Issue 39 January 2012
4. Sleep disorders related to blood sugar levels in kids with diabetes

T1 diabetes children with disturbed sleep have problems not only in blood sugar control, but also in quality of life. Diabetic children with more nightly apnea events had significantly higher glucose levels and spent more time in hyperglycemia than young type 1 diabetics without sleep disturbances, Michelle Perfect, PhD, of the University of Arizona in Tucson, and colleagues reported online in ‘Sleep’.

"Despite adhering to recommendations for good diabetes health, many youth with type 1 diabetes have difficulty maintaining control of their blood sugars," Perfect said. "We found that it could be due to abnormalities in sleep, such as daytime sleepiness, lighter sleep, and sleep apnea. All of these make it more difficult to have good blood sugar control".

The researchers assessed 50 type 1 diabetes patients aged 10 to 16 – 40 yrs of whom had polysomnography data -- and in part of the study, compared them with 40 matched controls.
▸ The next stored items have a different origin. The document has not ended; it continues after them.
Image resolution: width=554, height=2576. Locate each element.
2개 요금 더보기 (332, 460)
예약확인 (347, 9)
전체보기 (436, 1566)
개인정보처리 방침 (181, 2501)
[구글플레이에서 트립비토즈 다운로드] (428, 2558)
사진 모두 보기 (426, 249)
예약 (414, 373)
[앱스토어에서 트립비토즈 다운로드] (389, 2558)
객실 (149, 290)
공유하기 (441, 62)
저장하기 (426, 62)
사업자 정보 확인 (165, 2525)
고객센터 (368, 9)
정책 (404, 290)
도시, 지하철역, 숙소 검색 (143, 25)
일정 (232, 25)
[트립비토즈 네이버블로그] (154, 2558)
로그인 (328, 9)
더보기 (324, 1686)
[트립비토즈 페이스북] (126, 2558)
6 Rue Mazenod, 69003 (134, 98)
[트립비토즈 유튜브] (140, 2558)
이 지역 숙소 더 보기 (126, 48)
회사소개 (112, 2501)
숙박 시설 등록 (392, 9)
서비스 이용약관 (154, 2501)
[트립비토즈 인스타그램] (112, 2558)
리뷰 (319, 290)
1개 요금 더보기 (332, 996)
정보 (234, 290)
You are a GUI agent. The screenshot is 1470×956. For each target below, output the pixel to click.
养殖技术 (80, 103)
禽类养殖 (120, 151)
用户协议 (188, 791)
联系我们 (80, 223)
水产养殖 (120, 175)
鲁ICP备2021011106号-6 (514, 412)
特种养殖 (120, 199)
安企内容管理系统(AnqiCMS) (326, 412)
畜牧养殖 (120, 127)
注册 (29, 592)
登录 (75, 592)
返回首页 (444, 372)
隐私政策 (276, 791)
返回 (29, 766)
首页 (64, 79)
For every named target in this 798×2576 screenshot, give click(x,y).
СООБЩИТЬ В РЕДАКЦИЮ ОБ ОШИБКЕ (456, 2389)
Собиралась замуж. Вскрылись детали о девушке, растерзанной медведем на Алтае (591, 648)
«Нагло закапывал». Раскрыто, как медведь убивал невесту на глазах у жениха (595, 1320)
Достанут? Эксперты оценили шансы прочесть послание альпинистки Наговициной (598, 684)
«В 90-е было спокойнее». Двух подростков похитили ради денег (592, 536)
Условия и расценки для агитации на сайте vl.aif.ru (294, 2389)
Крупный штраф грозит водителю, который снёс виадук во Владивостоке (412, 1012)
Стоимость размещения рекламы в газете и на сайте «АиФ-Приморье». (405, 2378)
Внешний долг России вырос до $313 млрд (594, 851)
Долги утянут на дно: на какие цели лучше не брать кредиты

They found that kids with an apnea-hypopnea index score of 1.5 events per hour or greater had higher blood glucose levels on continuous glucose monitoring (CGM) and spent greater percentage of time at night in hyperglycemia. With regard to sleep architecture, when compared with healthy controls, youth with type 1 diabetes spent more time in lighter sleep, and less time in deeper sleep, particularly during the first half of the night.

Those with diabetes also experienced more central apnea events per hour, although there were no significant differences in total apnea events, the researchers said. Perfect and colleagues found that spending less time in deep sleep, was associated with higher HbA1c levels, and that more time spent in lighter sleep, was associated with higher HbA1c levels, higher glucose levels, and more time in hyperglycemia.

The researchers also found that self-reported daytime sleepiness was linked with compromised psychosocial functioning. The authors recommend that “Sleep should be routinely assessed as part of diabetes management in youth with T1DM”.